Mumbai-based gaming and hospitality giant Delta Corp has temporarily put on hold its proposed integrated resort-cum-casino township in Dhargal, Goa, citing uncertainty over the Centre’s planned changes to the GST framework. The project, with an estimated investment of Rs 2,000-2,500 crore, will remain on hold until clarity is received regarding the new tax rates.
The decision comes amid indications that the government may increase the GST on casinos to 40% under the GST 2.0 framework, up from the current 28% applicable on all bets.
“The 40% GST contemplated will make the entire sector unviable,” Delta Corp chairman Jaydev Mody said. “It will affect thousands of jobs, reduce visitation to the state, negatively impact revenue collection, and render past industry investments redundant.
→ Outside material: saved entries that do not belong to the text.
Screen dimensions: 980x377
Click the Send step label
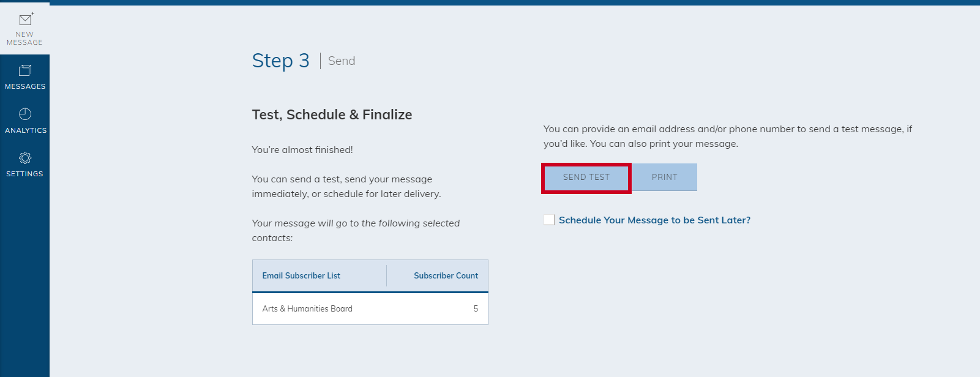click(x=342, y=61)
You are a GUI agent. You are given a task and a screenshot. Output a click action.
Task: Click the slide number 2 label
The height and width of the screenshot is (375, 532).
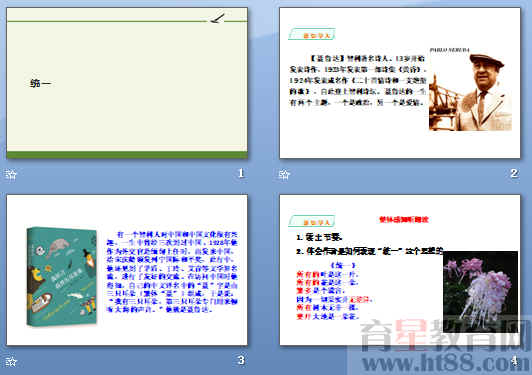tap(514, 173)
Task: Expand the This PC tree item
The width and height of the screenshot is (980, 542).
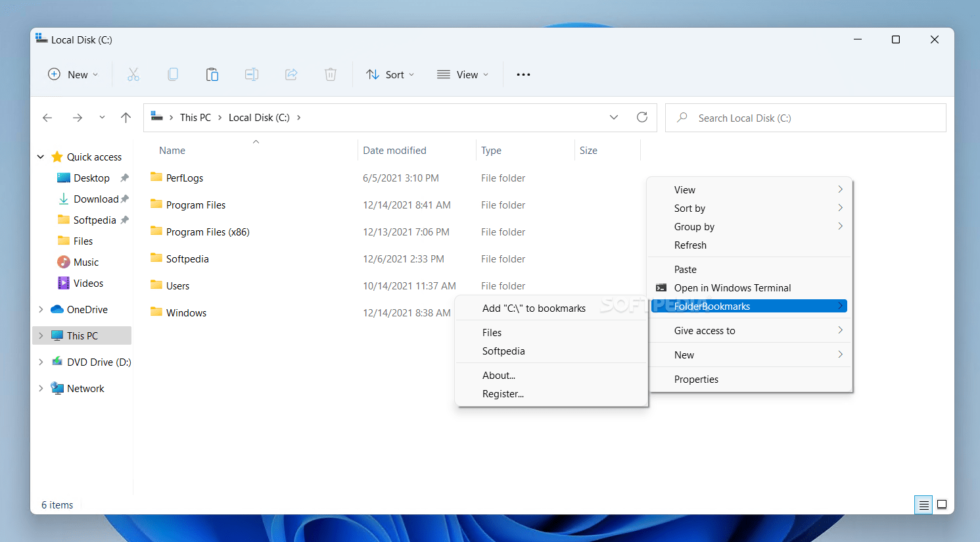Action: [x=41, y=335]
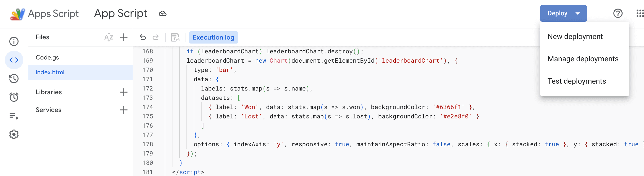
Task: Choose Manage deployments from the menu
Action: (583, 59)
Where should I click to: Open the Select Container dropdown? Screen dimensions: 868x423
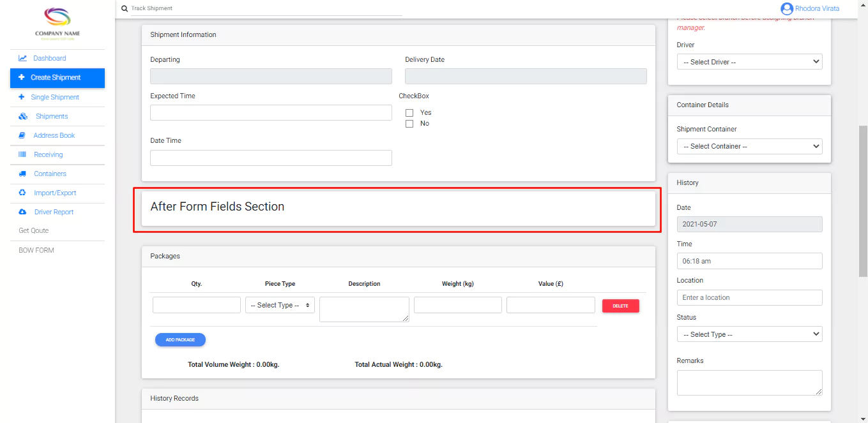tap(749, 146)
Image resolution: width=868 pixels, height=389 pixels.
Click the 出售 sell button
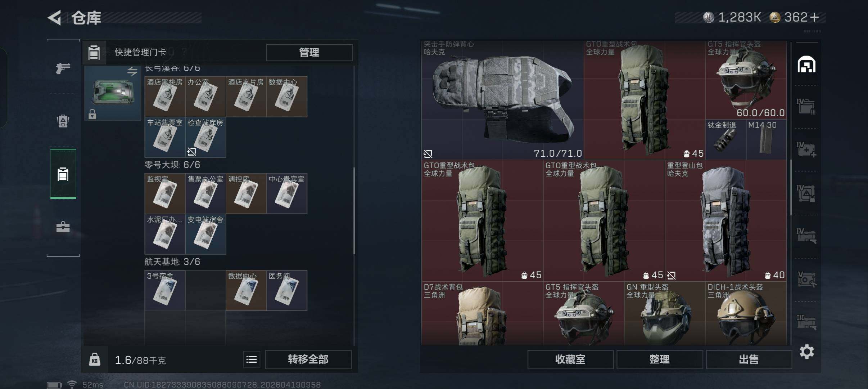(x=749, y=359)
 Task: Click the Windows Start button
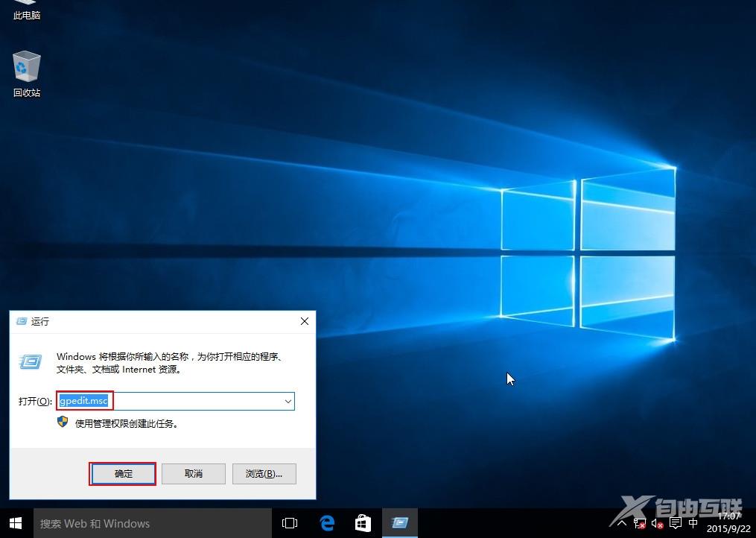pyautogui.click(x=16, y=523)
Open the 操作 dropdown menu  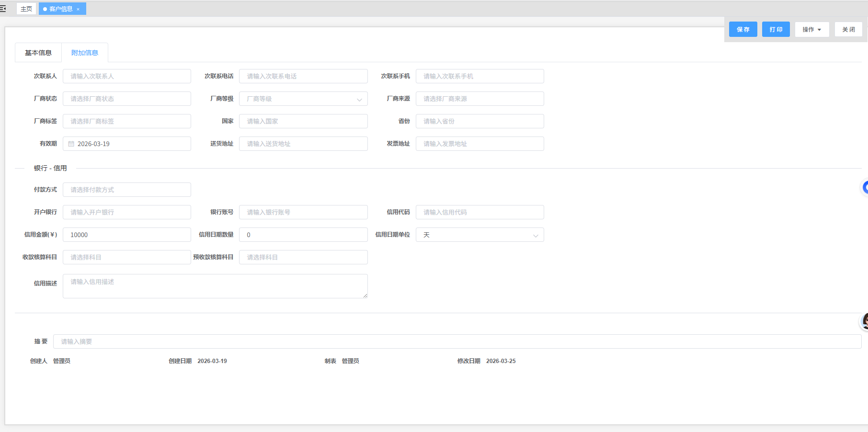[x=811, y=29]
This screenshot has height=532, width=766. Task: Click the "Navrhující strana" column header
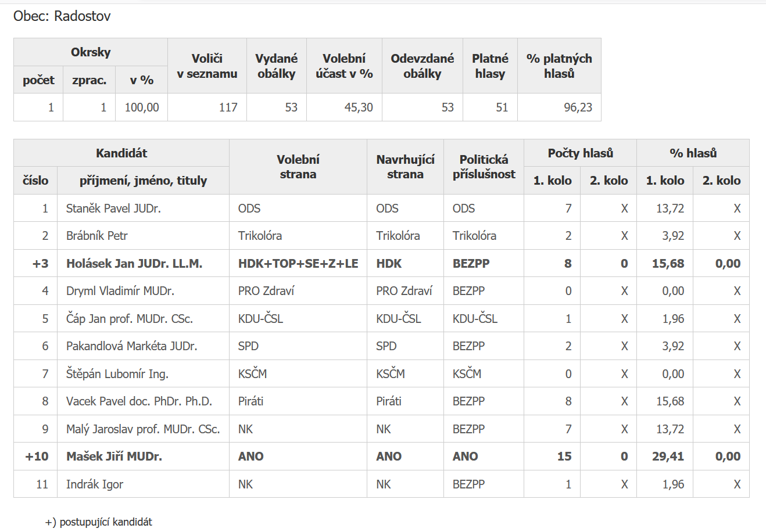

Our integrated resort, which would have created direct employment for 10,000 people, will remain on hold until all GST issues are clarified.”
The project, spread over 90 acres near Manohar International Airport in Mopa, was initially scheduled for completion by 2027. A public interest litigation related to the project is currently pending before the Bombay High Court at Goa.
Delta Corp, India’s leading casino operator with properties in Goa and Sikkim, recently reported a 36.1% year-on-year rise in net profit to Rs 29.4 crore for Q1 ending June 30. The company’s revenue increased modestly to Rs 184.7 crore from Rs 178 crore, though EBITDA fell 16.2% year-on-year to Rs 39.6 crore.